Bediüzzaman’ın "Dindar Demokrat" kavramı ile savunduğu şey, sıradan bir sentez olmayıp Demokrasi’nin seküler yüzüne yöneltilmiş ciddi bir eleştiri ve bu eleştiriye getirdiği çözümlemedir. Yani; ahlâk ve Ahiret gibi koca bir maneviyat yönü eksik olan demokrasi’nin; İnsan hakları, çoğulculuk, halkın idarecilerini seçip denetlemesi, katılımcılık, şeffaflık, yargının bağımsızlığı, kanun hâkimiyeti, hukukta eşitlik, hürriyet ve adalet gibi İnsanlığın ortak değerleri ve mirası diyebileceğimiz kriterlerini savunan ama aynı zamanda inançlı, ibadetine düşkün insanları tarif edebileceğimiz bir kavramdır Dindar Demokrat.

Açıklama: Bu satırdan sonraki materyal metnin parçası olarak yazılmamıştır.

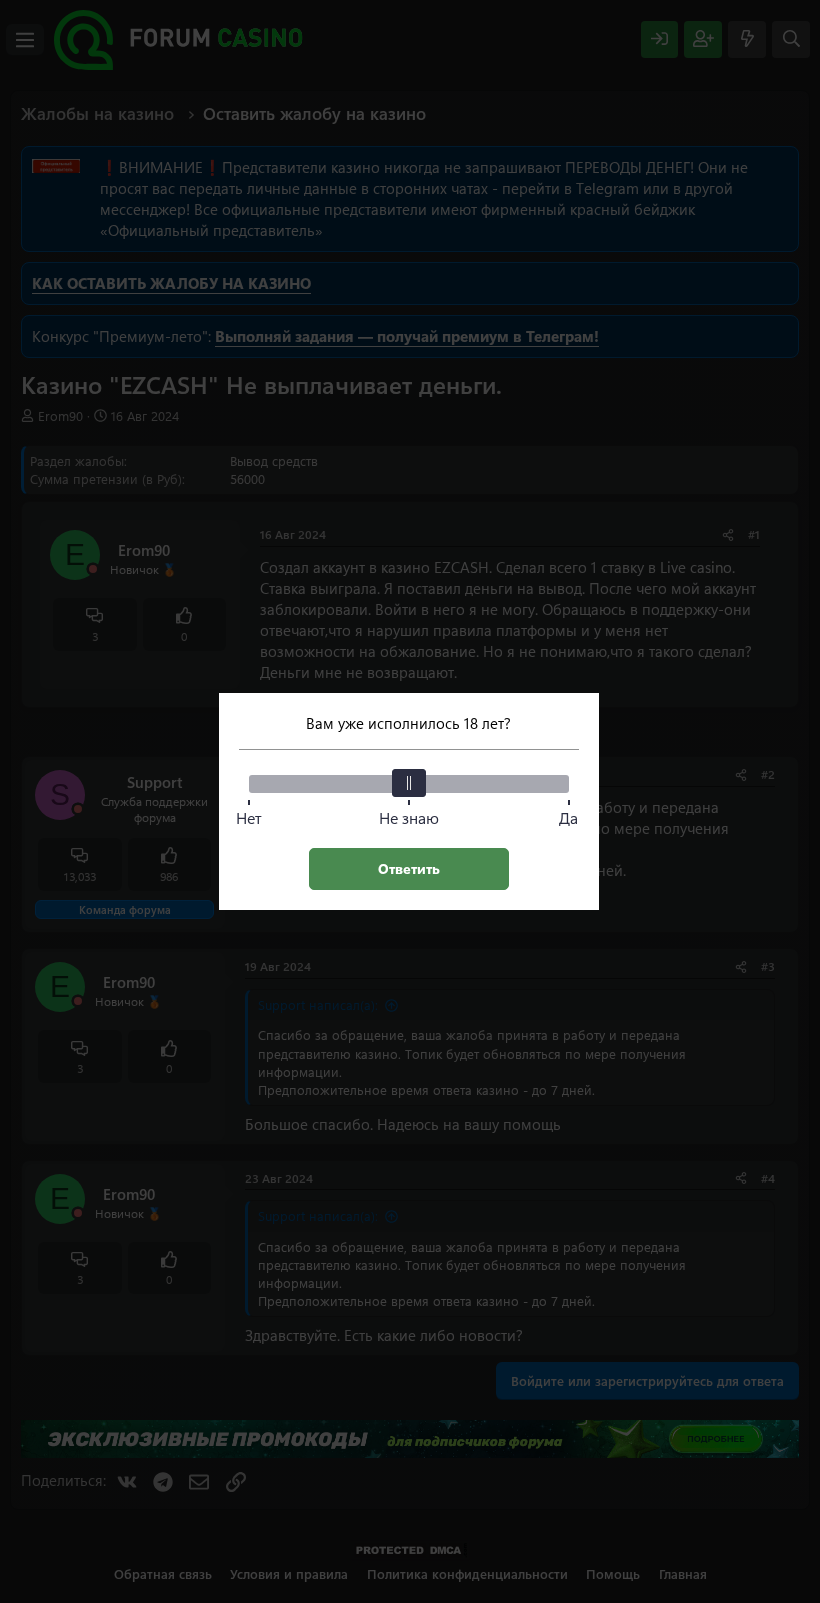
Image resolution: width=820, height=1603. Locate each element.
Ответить (409, 868)
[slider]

Mesela; Çoğulculuğu ve kanunun egemenliğini savunan dindar bir insanın namazından, başörtüsünden, inancından taviz vermesi gerekmez. Halen Dünya devletlerinin çoğunun seküler bir sistem olan "Demokrasi"yi benimsedikleri gerçeğine, insanlık nüfusunun büyük çoğunluğunun da İlahî dinlere inandıkları gerçeğini eklediğimizde "Dindar Demokrat" kavramının ne kadar gerçekçi hatta sorun çözücü olduğu anlaşılır.

Bu tartışmada çok kavram kargaşasına girmeden, İslâm ve Demokrasi’nin birbirinin alternatifi veya düşmanı olmadığını vurgulamakla beraber illa da Kur’an’a, Hz. Muhammed’e veya Bediüzzaman’a "Hangi İslâm?" Diye bir soru sorulacaksa bunun cevabının "Doğru İslâm" olacağını söyleyebilirim.

İslam Dünyası'nda Tunus Nahda Hareketi ile Türkiye ise AKP ile dindar demokrat bir modeli inşa etme şansını yakalamıştı. 2018'in sonları itibariyle artık bu çok zor gözüküyor en azından şimdiki AKP iktidarı için!


(1) İrfan Ahmed: Monash Ünv. Avustralya, Demokrasi Ve İslam, Terc: Faruk Özdemir, Sos. Bil. Enst. Samsun

(2) Ahmet Ayhan KOYUNCU: İnsan ve Toplum Bilimleri Araştırmaları Dergisi, cilt:4-sayı:3, 2015

(3) Onların işleri, kendi aralarında şura iledir.(Şura:38)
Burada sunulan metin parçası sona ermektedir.